Altersrenten 2021 spürbar höher als Neurenten von 2020

Wer im vergangenen Jahr in den Ruhestand trat, erhielt im Schnitt eine Nettorente von 1.022 Euro – 33 Euro mehr als Neurentner des Vorjahres.

Bild zum Beitrag "Neue Altersrenten deutlich höher als im Vorjahr". Das Bild zeigt die Hände eines älteren Mannes, der Geldscheine in der Hand hält.

Berlin/Frankfurt (sth). Neurentnerinnen und -rentner des Jahres 2021 haben trotz einer Nullanpassung in Westdeutschland und einer nur geringen Rentenerhöhung (0,72 Prozent) in den neuen Bundesländern spürbar höhere Altersrenten erhalten als Ruheständler des Vorjahres. Die rund 858.000 neuen Altersrentnerinnen und -rentner erhielten nach aktuellen Daten der Deutschen Rentenversicherung im Durchschnitt eine Netto-Monatsrente von 1.022 Euro. Das waren etwa 33 Euro oder 3,3 Prozent mehr, als Neurenten-Beziehende im Jahr 2020 erhalten hatten. 

Wie in den Jahren zuvor unterschied sich die Höhe neu bewilligter Altersrenten für Männer und Frauen auch 2021 erheblich. So wurden den knapp 449.000 Frauen, die im vergangenen Jahr erstmals eine Altersrente bezogen, im Schnitt monatlich 856 Euro überwiesen. Die knapp 410.000 Männer, die aus Altersgründen aus dem Erwerbsleben ausschieden, bekamen dagegen im Schnitt 1.204 Euro ausgezahlt. Ihre Bezüge waren damit um mehr als 40 Prozent höher als die der neuen Rentnerinnen.

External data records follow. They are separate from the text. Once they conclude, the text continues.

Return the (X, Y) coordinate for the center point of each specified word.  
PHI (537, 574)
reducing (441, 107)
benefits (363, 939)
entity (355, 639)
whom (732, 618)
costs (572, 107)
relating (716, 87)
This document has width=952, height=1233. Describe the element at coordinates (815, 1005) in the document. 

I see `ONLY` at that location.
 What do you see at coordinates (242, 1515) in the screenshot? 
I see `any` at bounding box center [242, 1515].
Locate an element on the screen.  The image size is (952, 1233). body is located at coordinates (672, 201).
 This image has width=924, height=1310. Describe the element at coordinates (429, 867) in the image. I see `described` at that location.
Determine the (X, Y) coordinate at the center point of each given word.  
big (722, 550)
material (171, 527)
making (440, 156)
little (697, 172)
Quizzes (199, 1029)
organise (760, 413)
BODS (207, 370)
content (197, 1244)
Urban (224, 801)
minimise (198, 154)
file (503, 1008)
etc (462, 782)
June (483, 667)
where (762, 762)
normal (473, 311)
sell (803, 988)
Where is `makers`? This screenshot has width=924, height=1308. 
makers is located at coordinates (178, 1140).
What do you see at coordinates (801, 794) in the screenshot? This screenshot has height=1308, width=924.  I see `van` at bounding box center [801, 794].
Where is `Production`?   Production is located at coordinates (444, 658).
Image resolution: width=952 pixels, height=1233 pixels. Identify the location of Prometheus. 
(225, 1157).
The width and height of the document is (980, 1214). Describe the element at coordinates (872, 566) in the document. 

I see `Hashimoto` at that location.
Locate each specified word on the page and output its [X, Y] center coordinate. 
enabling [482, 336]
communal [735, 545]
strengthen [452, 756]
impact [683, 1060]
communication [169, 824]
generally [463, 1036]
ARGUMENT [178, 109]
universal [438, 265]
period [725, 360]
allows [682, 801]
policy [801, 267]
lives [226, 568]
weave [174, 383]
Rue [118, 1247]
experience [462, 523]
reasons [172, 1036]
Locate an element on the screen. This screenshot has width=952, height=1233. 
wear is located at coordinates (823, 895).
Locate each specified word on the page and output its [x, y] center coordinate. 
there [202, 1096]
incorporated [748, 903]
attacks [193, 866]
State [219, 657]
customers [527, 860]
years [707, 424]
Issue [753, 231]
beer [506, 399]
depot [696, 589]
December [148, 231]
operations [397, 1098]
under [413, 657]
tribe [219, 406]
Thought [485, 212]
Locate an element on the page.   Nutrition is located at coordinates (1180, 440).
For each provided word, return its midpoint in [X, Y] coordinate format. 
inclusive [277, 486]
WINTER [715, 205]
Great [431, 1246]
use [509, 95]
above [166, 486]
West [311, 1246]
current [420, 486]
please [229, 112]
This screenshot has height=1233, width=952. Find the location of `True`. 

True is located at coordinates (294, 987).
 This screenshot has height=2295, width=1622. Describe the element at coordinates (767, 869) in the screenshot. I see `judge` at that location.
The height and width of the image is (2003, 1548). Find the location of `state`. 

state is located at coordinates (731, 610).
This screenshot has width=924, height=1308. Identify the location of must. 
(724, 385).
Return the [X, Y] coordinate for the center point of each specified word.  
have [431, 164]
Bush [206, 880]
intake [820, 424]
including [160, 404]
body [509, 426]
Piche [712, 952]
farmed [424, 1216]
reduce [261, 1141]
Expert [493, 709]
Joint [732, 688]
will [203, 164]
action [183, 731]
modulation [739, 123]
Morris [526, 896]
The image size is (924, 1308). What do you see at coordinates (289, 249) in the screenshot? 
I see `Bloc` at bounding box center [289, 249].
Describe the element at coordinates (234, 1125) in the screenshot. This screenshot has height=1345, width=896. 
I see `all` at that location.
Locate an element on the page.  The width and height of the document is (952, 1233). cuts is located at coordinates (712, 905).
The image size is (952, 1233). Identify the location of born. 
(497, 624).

Entscheidend für die individuelle Rentenhöhe ist vor allem die Art der Altersrente, auf die Versicherte nach Ende ihres Berufslebens Anspruch haben. Wer 45 Beitragsjahre auf seinem Versicherungskonto sammeln konnte, bekam 2021 monatlich im Schnitt 1.427 Euro netto – also nach Abzug von Kranken- und Pflegeversicherungsbeiträgen, die die Rentnerinnen und Rentner selbst zahlen müssen. Wer dagegen, zum Beispiel wegen der Erziehung von Kindern, weitgehend auf eigene Erwerbsarbeit verzichtete oder erst im höheren Erwerbsalter nach Deutschland zuwanderte und einen Job aufnahm, kam bei Anspruch auf die sogenannte Regelaltersrente im Schnitt nur auf durchschnittlich 670 Euro.